Бывает ли у реставраторов профессиональное выгорание, и нужно ли вам для работы вдохновение?
– Есть только выгорание физическое. Мне 76 лет, а я до сих пор ворочаю все эти тяжести. Про вдохновение скажу пафосно. Когда я вижу породистую редкую вещь, когда прикасаюсь к ней, во мне рождается вдохновение. В этих вещах есть тайна, особый флёр.

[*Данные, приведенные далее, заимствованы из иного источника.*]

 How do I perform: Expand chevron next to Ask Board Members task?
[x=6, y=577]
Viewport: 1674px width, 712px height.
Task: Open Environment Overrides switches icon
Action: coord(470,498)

Можете ли вы посоветовать эту профессию молодежи?
– Посоветовать не могу. Человек должен к ней прийти сам. Кто-нибудь обязательно придёт к реставраторству благодаря дарованию, интуиции, наглядевшись на красоту, заразившись ею.

Нашептать свои тайны миру

Расскажите про свои литературные опыты. Вы написали несколько романов, а недавно еще и либретто оперы «Синильга», которую мечтаете показать под открытым небом в «Тальцах».
– Если бы я не написал эти пять книг, если бы не нашептал тайны в тростник, как царь Мидас, не поведал их миру, то сошёл бы с ума. Я стал писать, обуреваемый воспоминаниями детства, нашей улицей Седова, антикварной мебелью, моими приключениями. Меня это жгло и переполняло. Вот и выплеснулось на бумагу. В 60-х годах я прочитал «Угрюм-реку» Вячеслава Шишкова. И Синильга (одна из героинь произведения — Е. С.) до сих пор не отпускает меня, преследует даже ночью. Сначала я написал поэму «Синильга». А нынче написал либретто, даже напел арию Шамана. Пошел с этим материалом к главному дирижеру Губернаторского симфонического оркестра Иркутской областной филармонии. Илмар Артурович взял либретто. Будучи в Москве по делам, Лапиньш показал «Синильгу» художественному руководителю Мариинского театра Валерию Гергиеву. Гергиев порекомендовал режиссера. То есть процесс запущен. Почему бы и нет? Синильга, «Тальцы». На заднем плане башня Илимского острога и Ангара. Это всё может быть колоритно и зрелищно.

СПРАВКА
Аркадий Давыдов родился в Иркутске в 1947 году. В 1966 году поступил в Иркутский государственный медицинский институт. С 1972 года работал в отделении нейрохирургии Областной клинической больницы. Через пять лет перешел в Областную психиатрическую больницу. С 1995 года сменил несколько профессий: был грузчиком-экспедитором, директором бара, председателем садоводства. С 2002 года – владелец и работник созданной им реставрационной мастерской. Отреставрировал в общей сложности пятьсот антикварных предметов. Многие из этих раритетов заняли места в коллекциях музеев Иркутска.